### WHAT YOU HAVE TO DO
Exactly transcribe the span of lines from the one containing "Open the IndySockets/Indy" through the final line of the entries, inclusive, and nothing outside it. Exclude the pictures.

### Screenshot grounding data
§ §
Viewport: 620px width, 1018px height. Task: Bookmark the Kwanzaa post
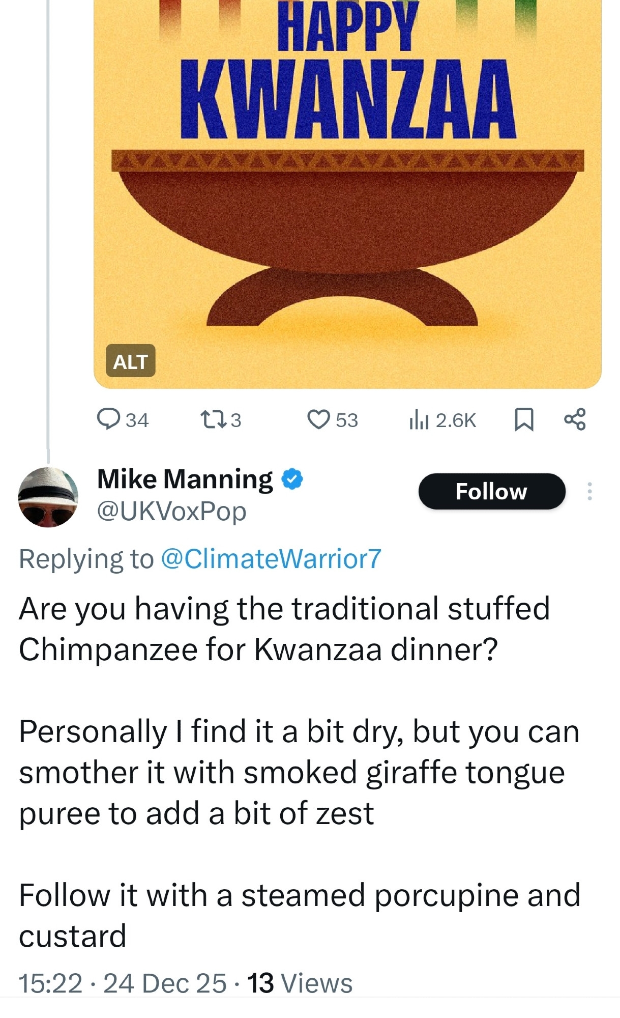pos(524,420)
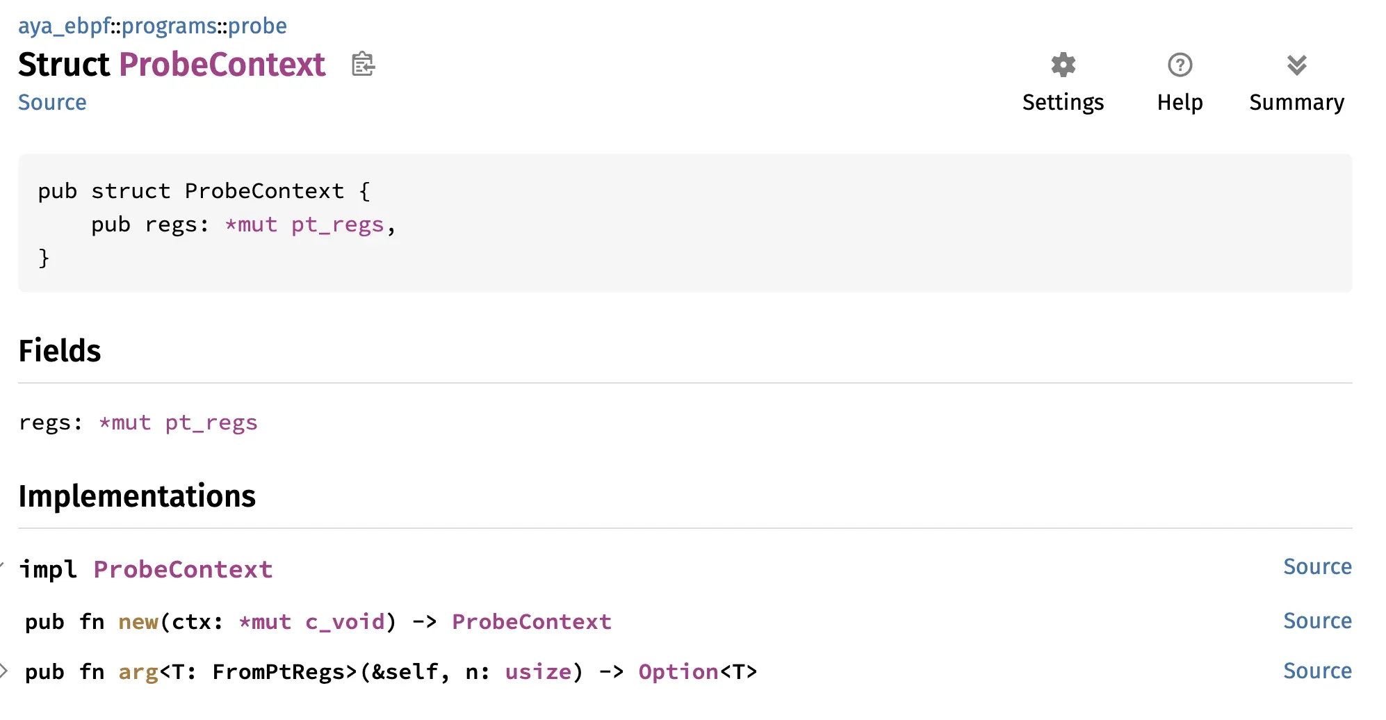Open Source link for impl ProbeContext
The width and height of the screenshot is (1386, 720).
1317,567
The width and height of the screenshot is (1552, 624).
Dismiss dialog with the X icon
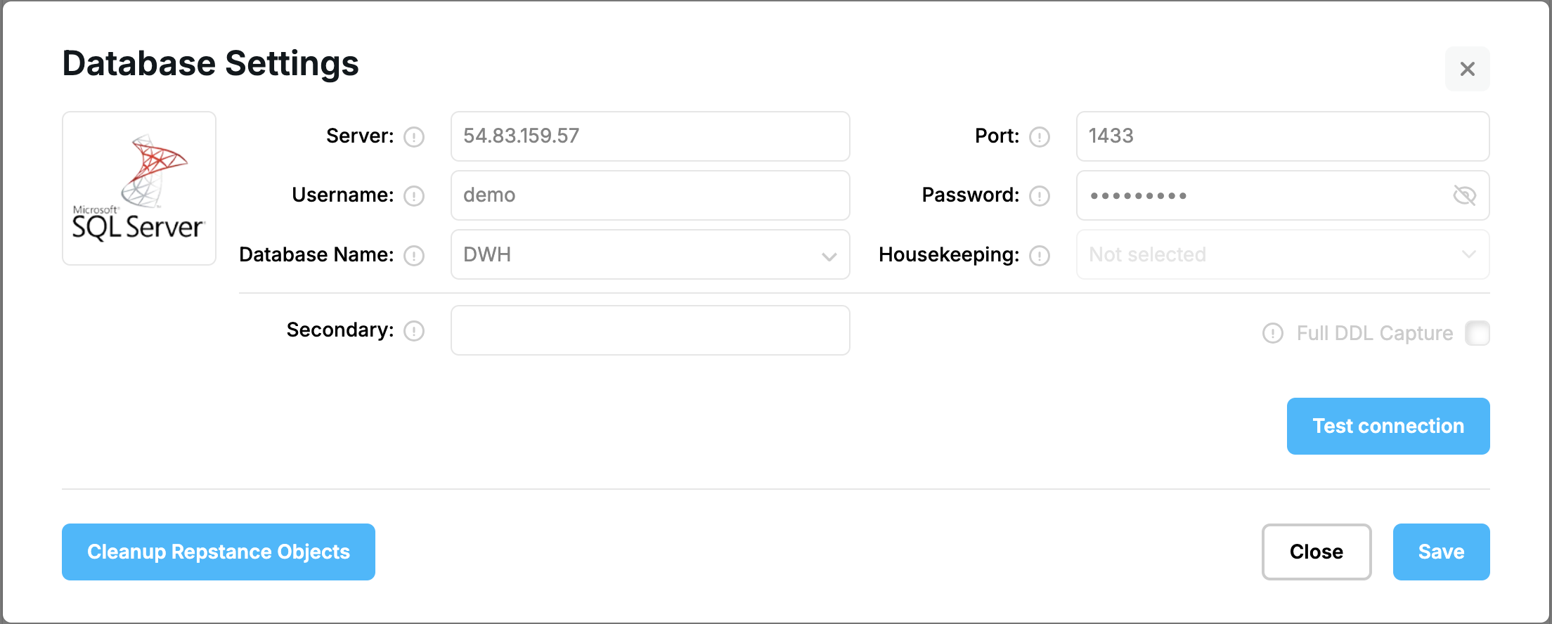point(1468,69)
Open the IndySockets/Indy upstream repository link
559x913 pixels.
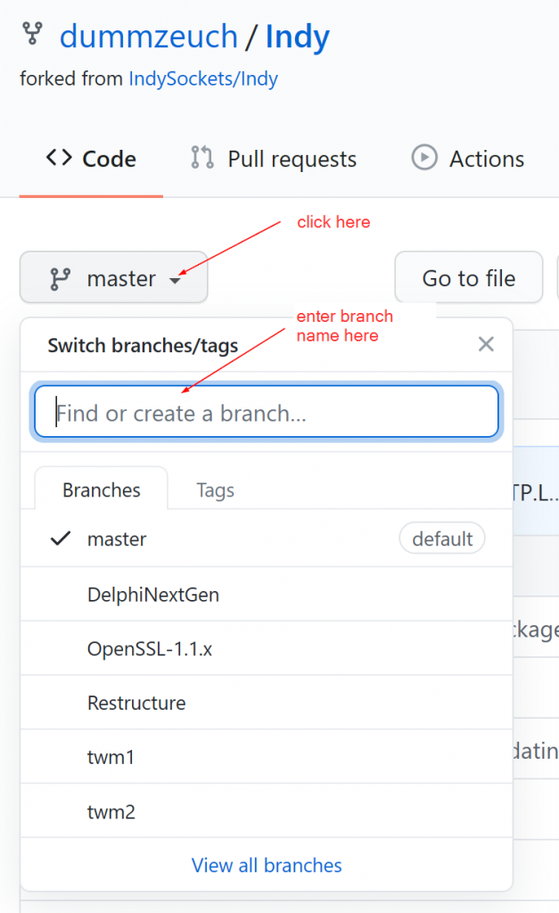pyautogui.click(x=203, y=78)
§ §
### TASK SOLUTION
Open the IndySockets/Indy upstream repository link
559x913 pixels.
pyautogui.click(x=203, y=78)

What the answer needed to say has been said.